Here’s what happened:
Two of our most advanced students were sparring; one male, and one female. They are roughly 8-10 years of age. The female student was able to take the male student down and control him throughout the round. The male student worked hard to get back up, but the girl clearly held the advantage throughout the round.
I was impressed with how he kept his composure throughout the round, working hard to get back up, and never giving up. However, I expected to see some visible signs of distress on his face when the round was over. After all, if I had been out-sparred by a girl when I was that age, excuse, when I was out-sparred by a girl, I used to through a fit, cry, or at least feel very embarrassed. If I were this student, I probably would have claimed she poked me in the eye, which would explain why I had been taken down, and why my eyes were now watering.
To my amazement, this young man popped right back up at the end of the round as if nothing had happened. I couldn’t read his mind, but I am almost certain there was no change in the way he felt about himself after this sparring session, and he would have been happy to do another round with her or anyone else.

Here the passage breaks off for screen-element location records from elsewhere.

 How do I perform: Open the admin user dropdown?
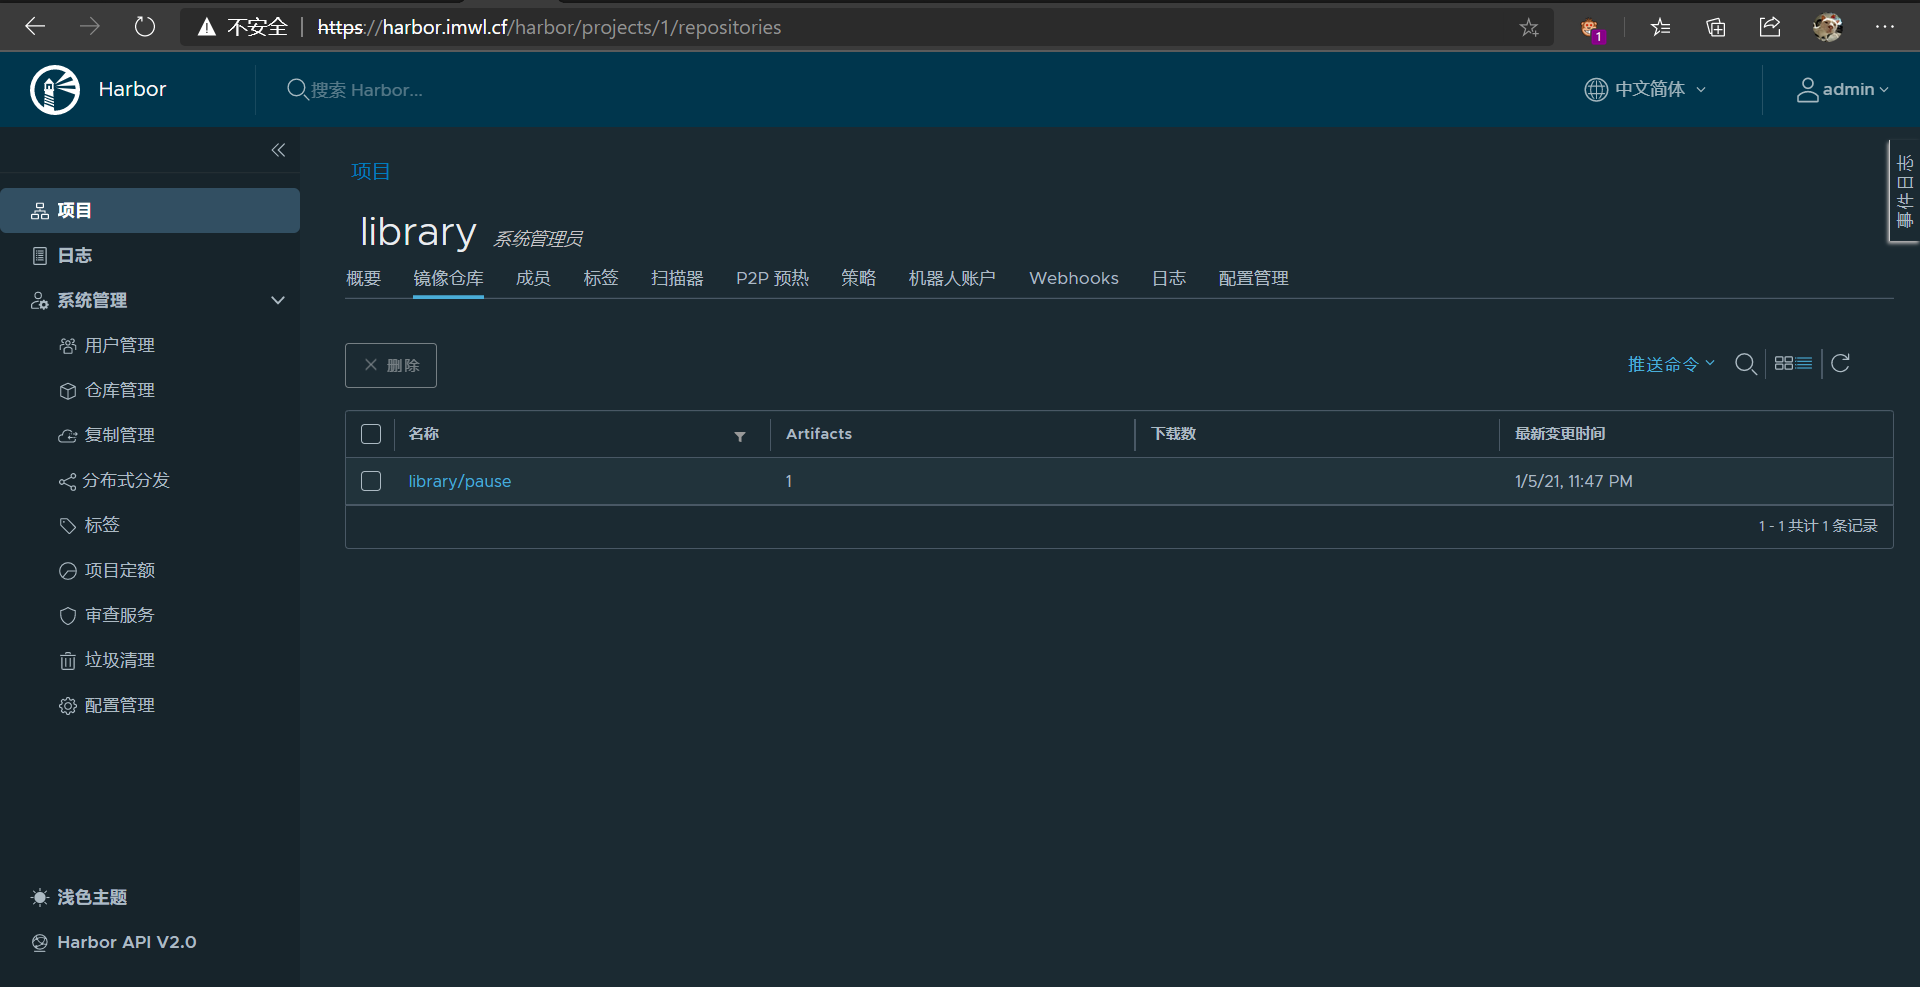tap(1843, 90)
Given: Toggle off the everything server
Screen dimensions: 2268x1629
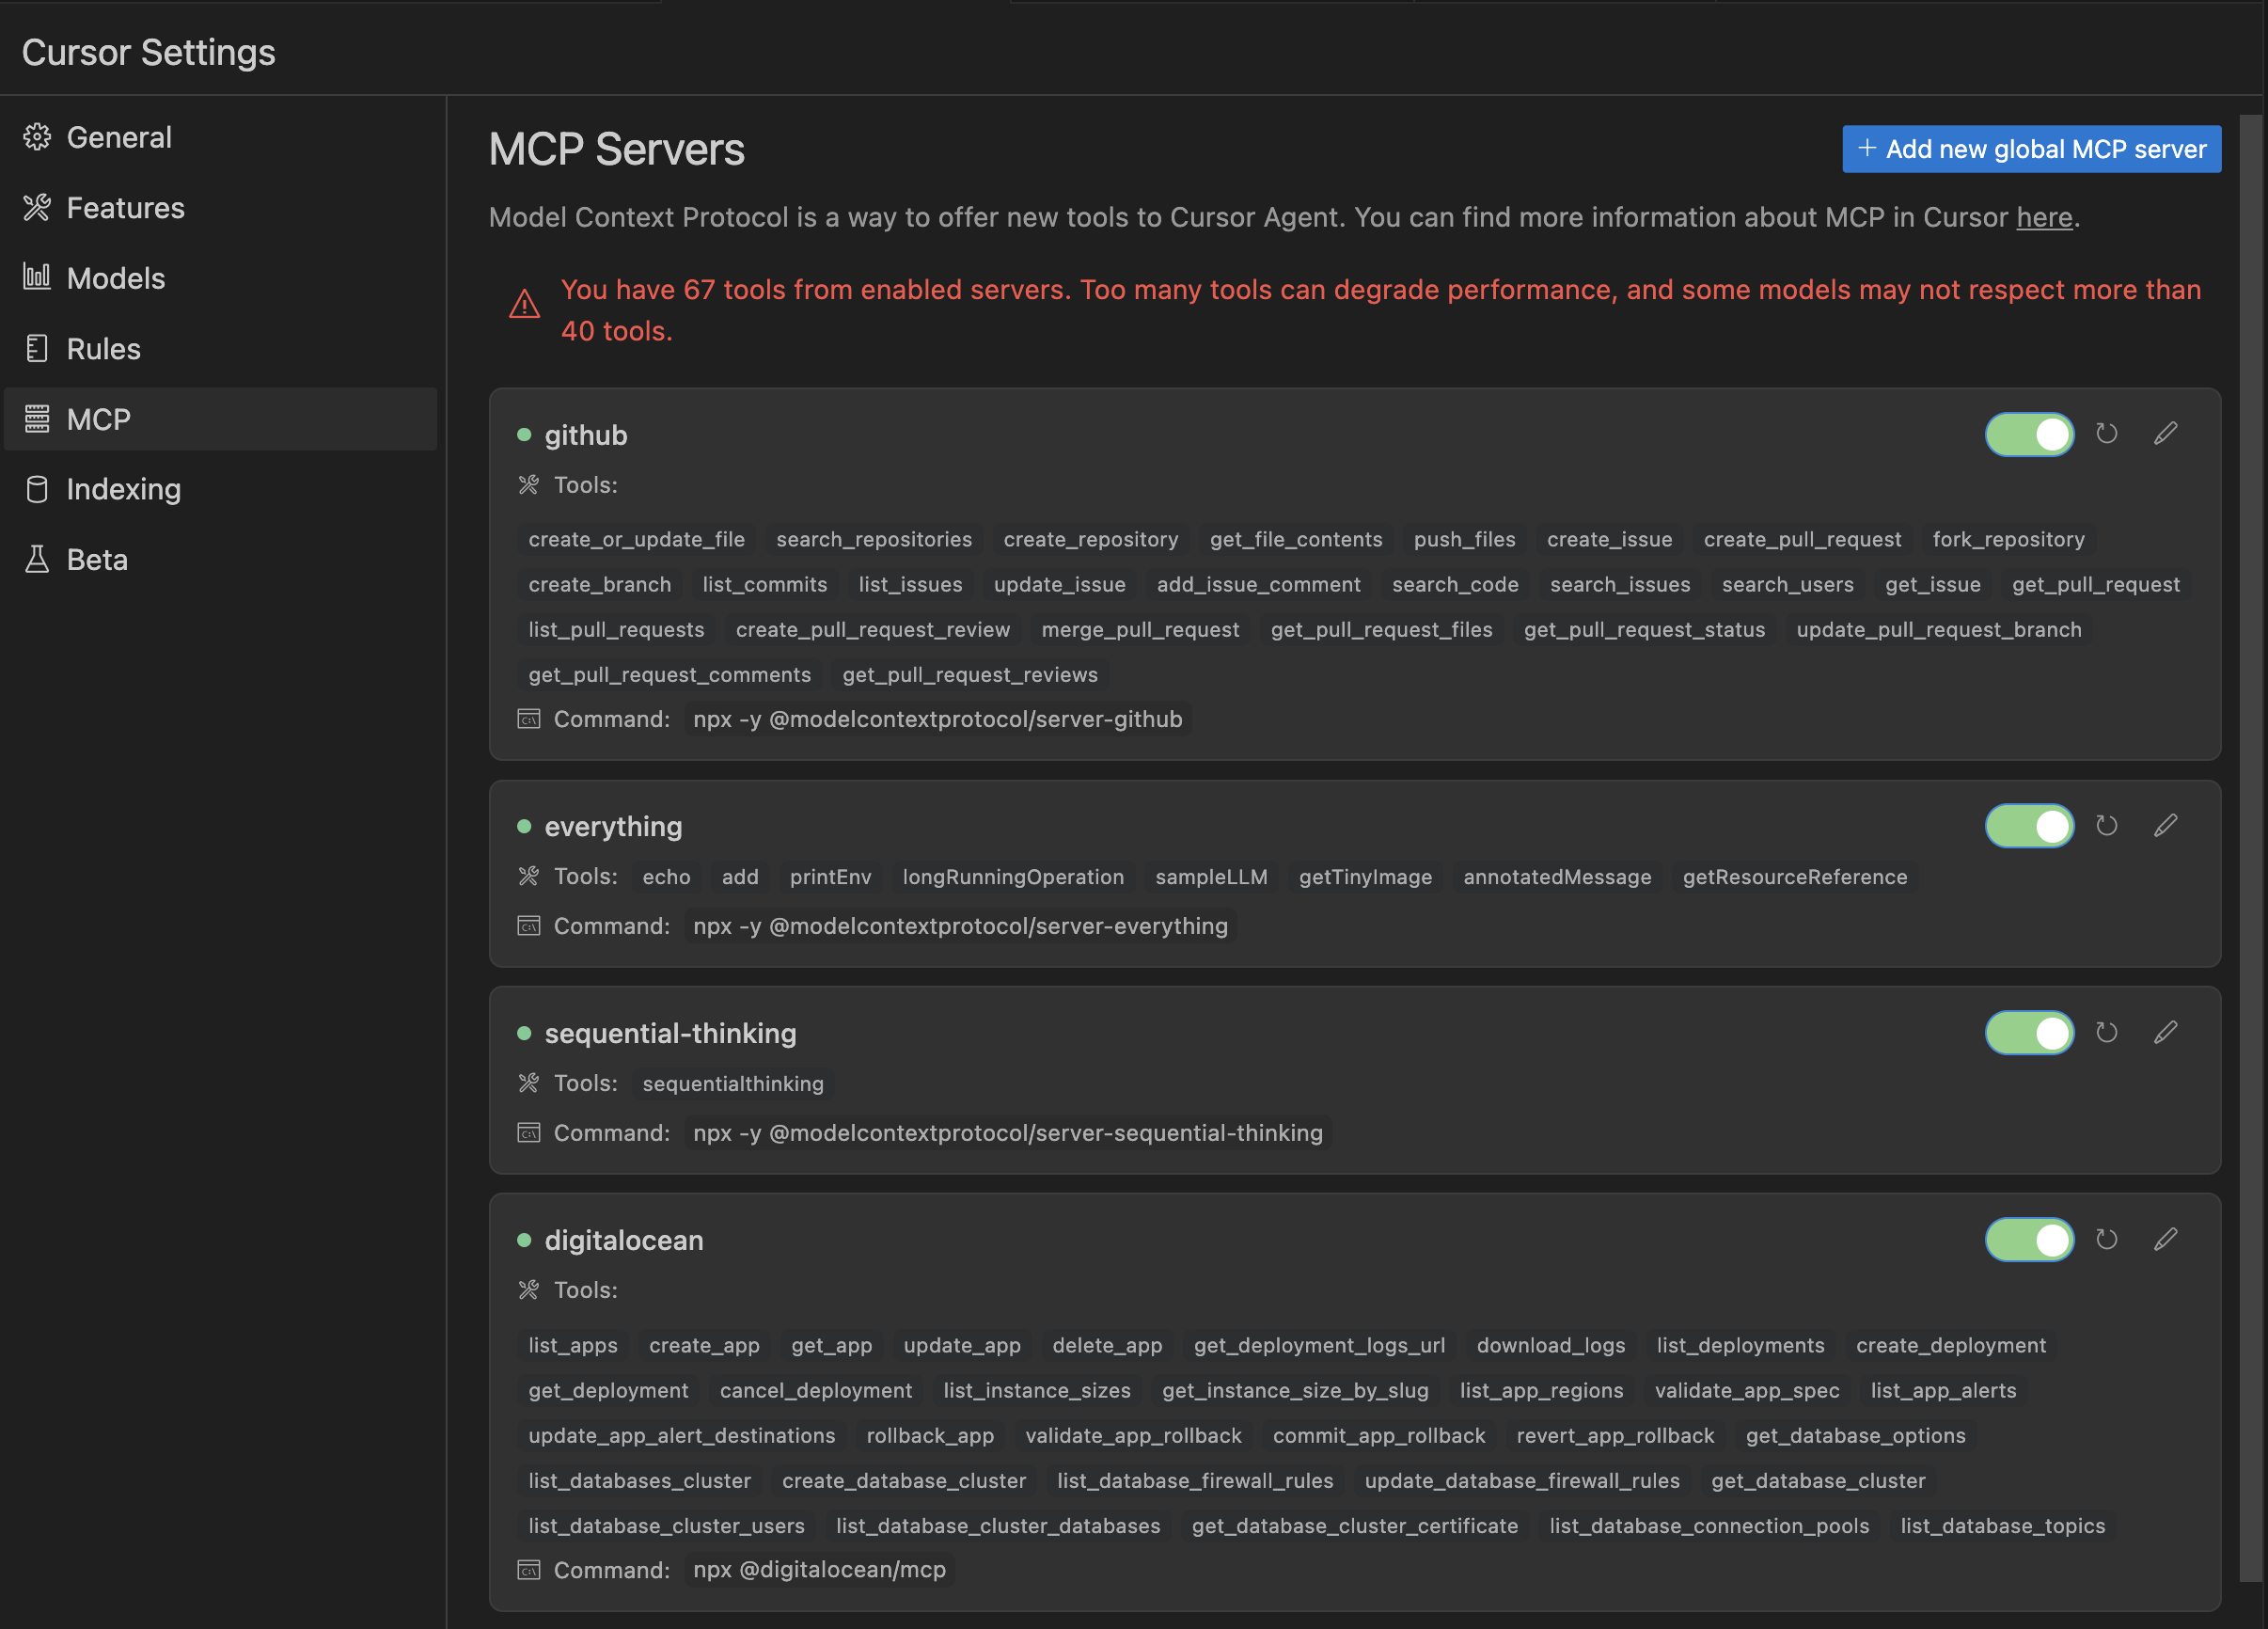Looking at the screenshot, I should coord(2029,826).
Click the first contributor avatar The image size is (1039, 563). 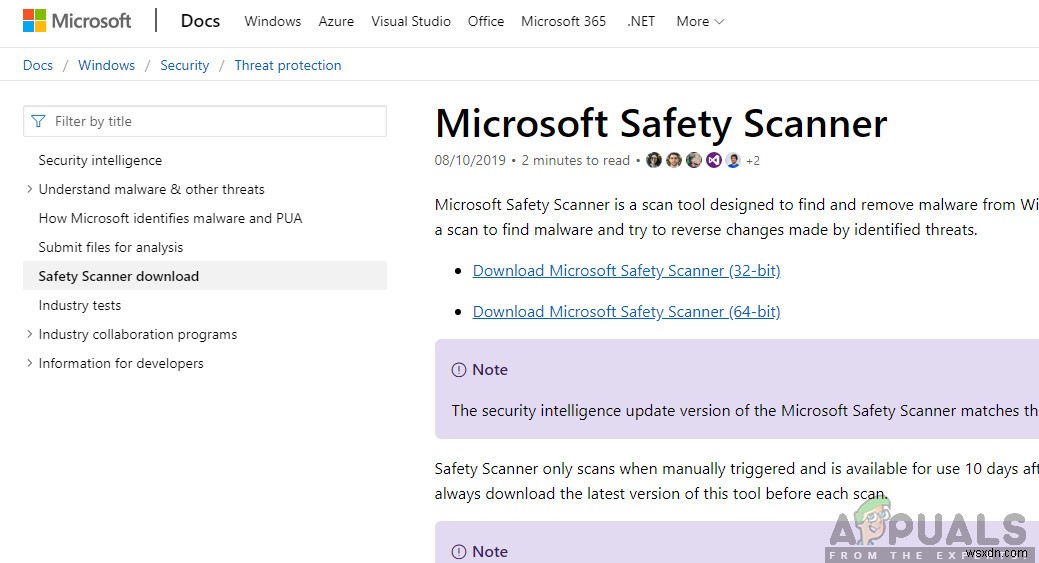point(654,160)
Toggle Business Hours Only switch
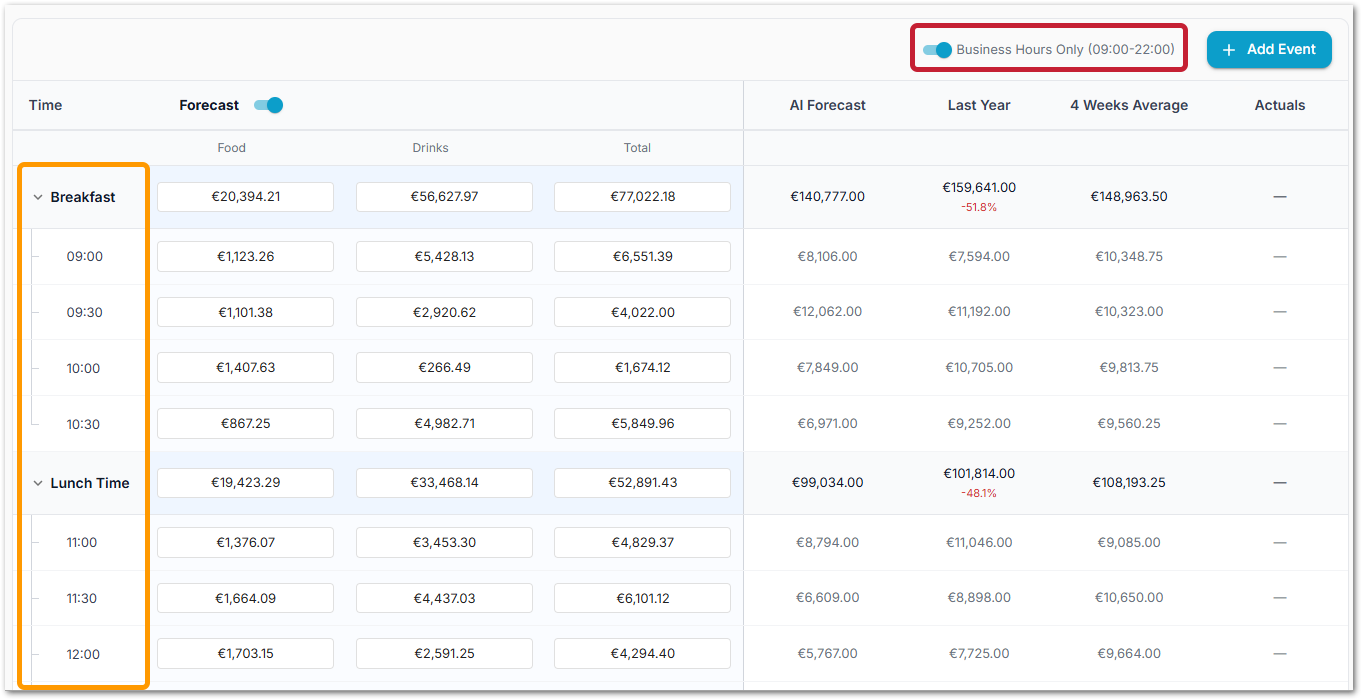This screenshot has width=1362, height=700. pyautogui.click(x=938, y=49)
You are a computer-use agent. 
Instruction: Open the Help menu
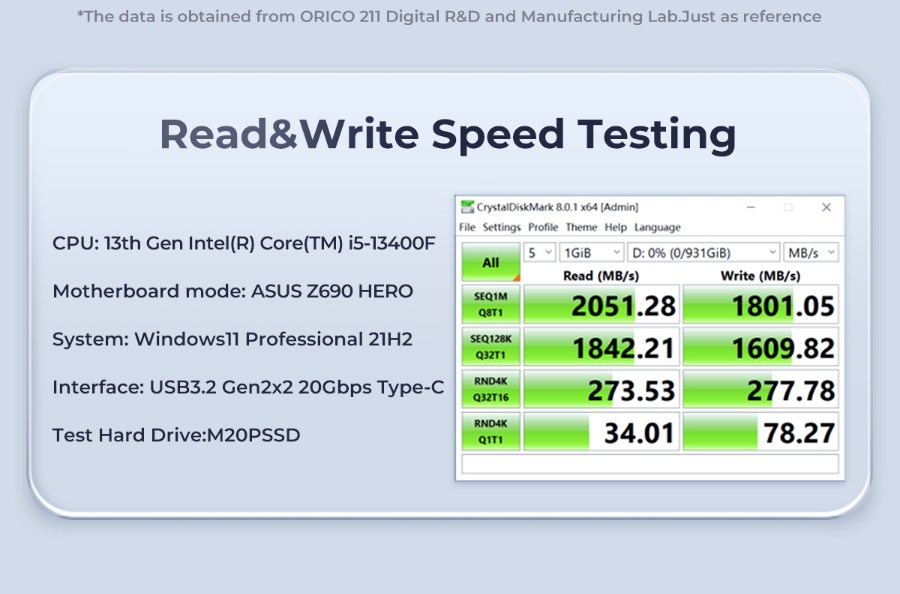click(616, 227)
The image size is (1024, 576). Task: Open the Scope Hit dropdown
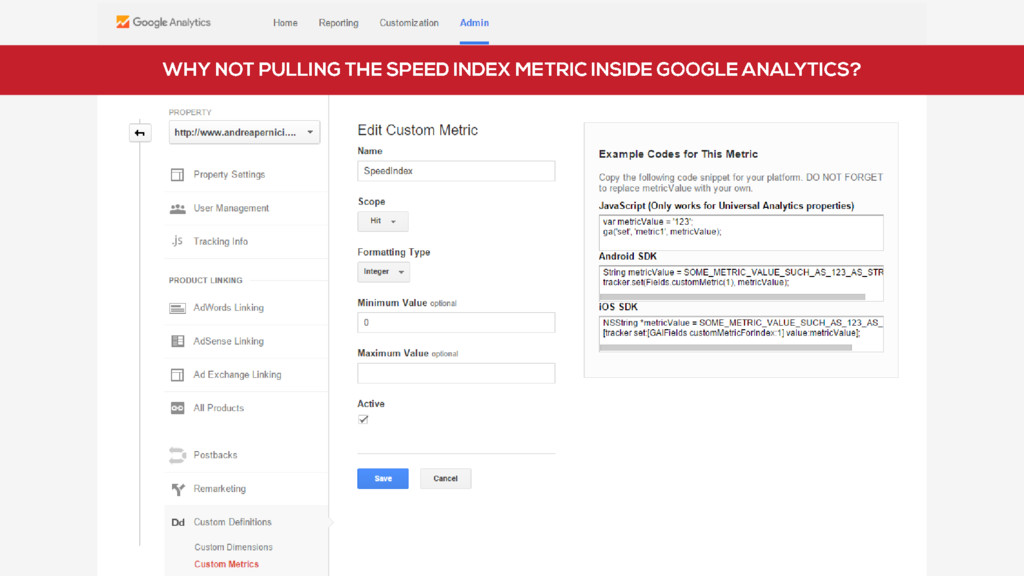pos(383,221)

Of course, we could say that perhaps times are changing and it is no longer as big of a deal for a boy to lose to a girl as it was when I was growing up, which is probably true and I for one think that is a good thing. After all, in jiu-jitsu especially, it is not unusual to see a female student overcome a male opponent or training partner, but as I said before, BOTH of these children were among our top students. Learning that someone is ahead of us in any activity in which we excel can be a blow to the ego.
I would invite you to take what you want from this anecdote. Perhaps you think it is no big deal. However, I was deeply moved by this student’s character. It was as if he had the perfect balance of humility and confidence to say, “I was beaten in sparring, and that is OK, I’m still happy with who I am.” Talk about being comfortable with who you are.
We’ve all heard about the importance of getting up when we get knocked down in life, but rarely have I seen it exemplified so clearly. It made me realize that if we can be graceful in the face of defeat, then we really haven’t been defeated. This is as true in our day-to-day lives as it is in sparring.
Imagine if every time we get knocked down, or someone does something which might be perceived as an insult, we get up or kept our head up as if nothing happened. This is easier said than done, and we will be discussing some strategies for developing this kind of confidence, attitude, and spirit in class this week, as well as in next week’s blog.
For myself, I find it a little bit easier now that I have a role-model to follow in this young student; a walking personification of the great Eleanor Roosevelt quote, "No one can make you feel inferior without your consent."
I don’t know how many times he will get knocked down in life. What I do know is that he will eventually achieve whatever he chooses to in life, because he will always get back up.